Reaching our room somehow, we shut the door on America for a while and set about recuperating from the journey and the pattern of the upstairs carpets. But America came straight back in at the window as I peered at the most surreal hotel-room view I've seen. Why were there two skylines, one on top of the other? After much rubbing of eyes it turned out that next door was the John Hancock building – hundreds of feet tall, prism-shaped and mirror-surfaced, with a convincing reflection of our hotel in the sheer side facing us. I waved at the reflection and looked long and fruitlessly for the image of a far-off Langford waving back. Was this a little-known side effect of being a British tourist – not showing up in American mirrors? For a moment I wondered if we still cast shadows. It took a ridiculous time to work out that the Hancock's wall made a 45° angle with the hotel's, and that true to form I was searching for myself in entirely the wrong building.

This might explain my tiny vindictive grin when later informed that Hancock's Erection was gradually sinking in soggy Boston soil. In a way, that disconcerting moment was prophetic; I seemed to spend a good deal of Noreascon looking for fannishness in the wrong place, or maybe looking for the wrong sort of fannishness.

__INFORMATION PROVIDED__
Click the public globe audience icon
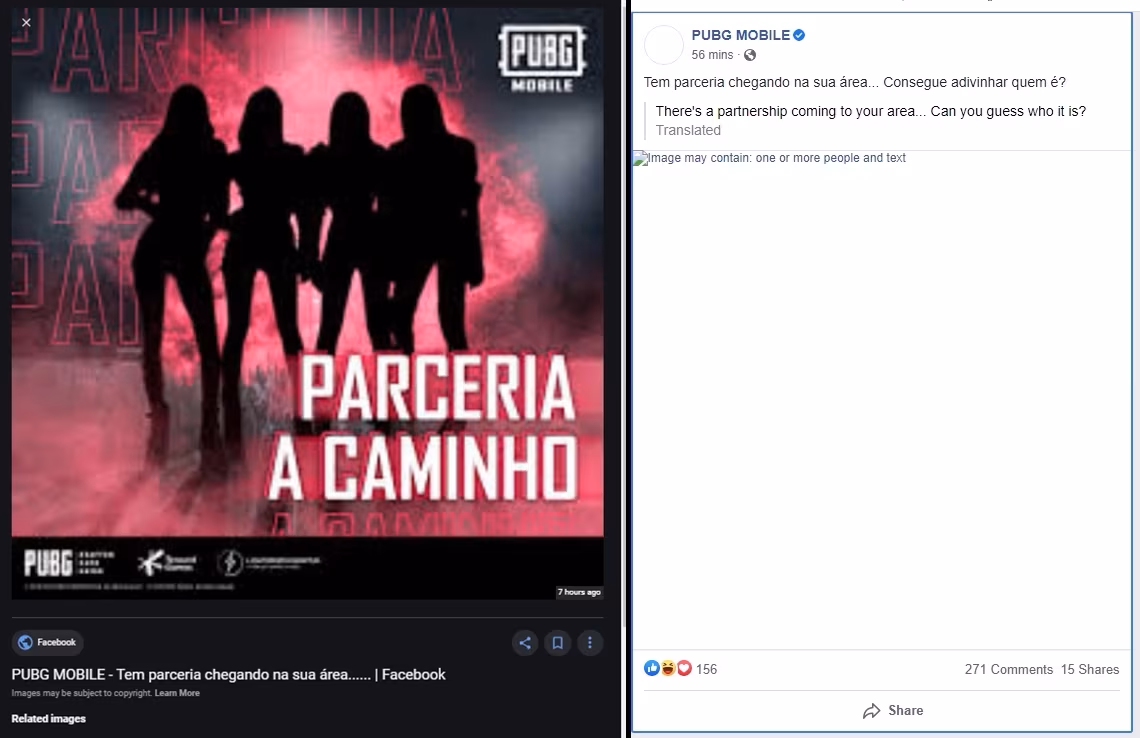Image resolution: width=1140 pixels, height=738 pixels. [x=750, y=55]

__WRITTEN PROBLEM__
Continue the account of the hotel stay in Boston for Noreascon, starting after its final sentence.

__EXERCISE OUTPUT__
But our first visit to the Sheraton-Boston hotel and the con proper was more encouraging: we found a system of little corridors and lobbies rather than the vast echoing chambers I'd feared, and it was only moderately and selectively crowded, so where we'd dreaded teeming anonymous hordes we were instead besieged with many familiar, repulsive faces of British fandom. It was, of course, only the Thursday night. There was time only to say preliminary helloes and hideously insult Mike Glicksohn (as required by the Unalterable Law) before Graham England decided we needed food and efficiently led us to the toilets. My plane- and New York-shocked faculties still couldn't cope with more than whichever room or hall we actually happened to be in; it was like threading one's way through an ultra-modern Dungeons & Dragons scenario, encountering odd people and odd creatures at intervals through the random labyrinth. The feeling became overpowering when we were suddenly confronted by idiots in contemporary combat rig, carrying lethal-looking carbines. Very science-fictional. Graham did tree impersonations until the menace was out of sight; "The right to bear weapons is the right to be free," I intone, not without nostalgic memories of those unconvincing cardboard-and-tinsel rayguns at home cons. What fun it must be, to get up in the morning and look forward to a whole day of frightening nervous fans.

(I must mention – before some wretch like Kev Smith does – that I'm not guiltless in this area. At the second con I ever attended, I wore cheapo sunglasses adapted with LEDs to provide tiny red glowing lights at the centre of each lens. These I would suddenly switch on as I encountered fans in dim corridors; I'm still buying Bob Shaw whiskies to atone for the resulting shock to his nerves... As a means of causing alarm and despondency, this now seems relatively humane.)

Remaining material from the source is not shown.